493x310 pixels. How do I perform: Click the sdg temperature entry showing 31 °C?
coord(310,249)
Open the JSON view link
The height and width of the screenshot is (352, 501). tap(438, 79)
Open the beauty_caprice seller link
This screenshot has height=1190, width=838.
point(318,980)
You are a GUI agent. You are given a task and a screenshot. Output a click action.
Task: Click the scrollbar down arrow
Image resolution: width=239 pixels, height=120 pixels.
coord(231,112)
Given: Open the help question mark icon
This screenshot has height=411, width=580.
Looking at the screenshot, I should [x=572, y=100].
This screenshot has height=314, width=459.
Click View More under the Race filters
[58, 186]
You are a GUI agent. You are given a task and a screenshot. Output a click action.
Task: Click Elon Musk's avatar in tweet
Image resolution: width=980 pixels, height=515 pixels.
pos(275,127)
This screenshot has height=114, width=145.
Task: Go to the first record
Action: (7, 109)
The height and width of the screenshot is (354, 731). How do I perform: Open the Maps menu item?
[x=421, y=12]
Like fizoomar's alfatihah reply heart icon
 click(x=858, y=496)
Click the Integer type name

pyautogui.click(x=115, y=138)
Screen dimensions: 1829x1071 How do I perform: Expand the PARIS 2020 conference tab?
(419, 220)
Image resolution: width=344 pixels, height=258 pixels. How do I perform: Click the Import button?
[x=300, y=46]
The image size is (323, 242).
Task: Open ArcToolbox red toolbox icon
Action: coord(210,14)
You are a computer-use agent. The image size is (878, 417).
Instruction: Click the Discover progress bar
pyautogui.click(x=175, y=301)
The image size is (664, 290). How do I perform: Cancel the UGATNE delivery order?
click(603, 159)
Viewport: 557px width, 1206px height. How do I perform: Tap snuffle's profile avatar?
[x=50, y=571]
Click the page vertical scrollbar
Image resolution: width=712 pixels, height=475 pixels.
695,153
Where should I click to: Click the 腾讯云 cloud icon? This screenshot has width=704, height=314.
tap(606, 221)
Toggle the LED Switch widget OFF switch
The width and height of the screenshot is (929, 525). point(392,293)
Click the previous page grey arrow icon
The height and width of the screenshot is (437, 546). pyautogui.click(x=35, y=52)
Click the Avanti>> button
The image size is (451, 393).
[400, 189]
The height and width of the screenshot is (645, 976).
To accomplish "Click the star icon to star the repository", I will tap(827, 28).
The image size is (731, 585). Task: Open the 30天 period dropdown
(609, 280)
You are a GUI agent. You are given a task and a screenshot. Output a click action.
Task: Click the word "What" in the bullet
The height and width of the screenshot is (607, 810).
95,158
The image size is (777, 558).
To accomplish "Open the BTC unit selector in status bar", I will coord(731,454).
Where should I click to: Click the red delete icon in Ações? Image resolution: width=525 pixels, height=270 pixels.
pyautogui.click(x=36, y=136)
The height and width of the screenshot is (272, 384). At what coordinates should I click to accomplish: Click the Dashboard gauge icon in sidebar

☆ ☆ ☆ ☆ ☆

**Task instructions:** Format every line of the records above as a Markdown table with two columns, Row and Line. Number the rows in order and leave out blank lines.

**Reply:**
| Row | Line |
|---|---|
| 1 | 493x310 pixels. How do I perform: Click the sdg temperature entry showing 31 °C? |
| 2 | coord(310,249) |
| 3 | Open the JSON view link |
| 4 | The height and width of the screenshot is (352, 501). tap(438, 79) |
| 5 | Open the beauty_caprice seller link |
| 6 | This screenshot has height=1190, width=838. |
| 7 | point(318,980) |
| 8 | You are a GUI agent. You are given a task and a screenshot. Output a click action. |
| 9 | Task: Click the scrollbar down arrow |
| 10 | Image resolution: width=239 pixels, height=120 pixels. |
| 11 | coord(231,112) |
| 12 | Given: Open the help question mark icon |
| 13 | This screenshot has height=411, width=580. |
| 14 | Looking at the screenshot, I should [x=572, y=100]. |
| 15 | This screenshot has height=314, width=459. |
| 16 | Click View More under the Race filters |
| 17 | [58, 186] |
| 18 | You are a GUI agent. You are given a task and a screenshot. Output a click action. |
| 19 | Task: Click Elon Musk's avatar in tweet |
| 20 | Image resolution: width=980 pixels, height=515 pixels. |
| 21 | pos(275,127) |
| 22 | This screenshot has height=114, width=145. |
| 23 | Task: Go to the first record |
| 24 | Action: (7, 109) |
| 25 | The height and width of the screenshot is (354, 731). How do I perform: Open the Maps menu item? |
| 26 | [x=421, y=12] |
| 27 | Like fizoomar's alfatihah reply heart icon |
| 28 |  click(x=858, y=496) |
| 29 | Click the Integer type name |
| 30 | pyautogui.click(x=115, y=138) |
| 31 | Screen dimensions: 1829x1071 How do I perform: Expand the PARIS 2020 conference tab? |
| 32 | (419, 220) |
| 33 | Image resolution: width=344 pixels, height=258 pixels. How do I perform: Click the Import button? |
| 34 | [x=300, y=46] |
| 35 | The image size is (323, 242). |
| 36 | Task: Open ArcToolbox red toolbox icon |
| 37 | Action: coord(210,14) |
| 38 | You are a computer-use agent. The image size is (878, 417). |
| 39 | Instruction: Click the Discover progress bar |
| 40 | pyautogui.click(x=175, y=301) |
| 41 | The image size is (664, 290). How do I perform: Cancel the UGATNE delivery order? |
| 42 | click(603, 159) |
| 43 | Viewport: 557px width, 1206px height. How do I perform: Tap snuffle's profile avatar? |
| 44 | [x=50, y=571] |
| 45 | Click the page vertical scrollbar |
| 46 | Image resolution: width=712 pixels, height=475 pixels. |
| 47 | 695,153 |
| 48 | Where should I click to: Click the 腾讯云 cloud icon? This screenshot has width=704, height=314. |
| 49 | tap(606, 221) |
| 50 | Toggle the LED Switch widget OFF switch |
| 51 | The width and height of the screenshot is (929, 525). point(392,293) |
| 52 | Click the previous page grey arrow icon |
| 53 | The height and width of the screenshot is (437, 546). pyautogui.click(x=35, y=52) |
| 54 | Click the Avanti>> button |
| 55 | The image size is (451, 393). |
| 56 | [400, 189] |
| 57 | The height and width of the screenshot is (645, 976). |
| 58 | To accomplish "Click the star icon to star the repository", I will tap(827, 28). |
| 59 | The image size is (731, 585). Task: Open the 30天 period dropdown |
| 60 | (609, 280) |
| 61 | You are a GUI agent. You are given a task and a screenshot. Output a click action. |
| 62 | Task: Click the word "What" in the bullet |
| 63 | The height and width of the screenshot is (607, 810). |
| 64 | 95,158 |
| 65 | The image size is (777, 558). |
| 66 | To accomplish "Open the BTC unit selector in status bar", I will coord(731,454). |
| 67 | Where should I click to: Click the red delete icon in Ações? Image resolution: width=525 pixels, height=270 pixels. |
| 68 | pyautogui.click(x=36, y=136) |
| 69 | The height and width of the screenshot is (272, 384). At what coordinates should I click to accomplish: Click the Dashboard gauge icon in sidebar |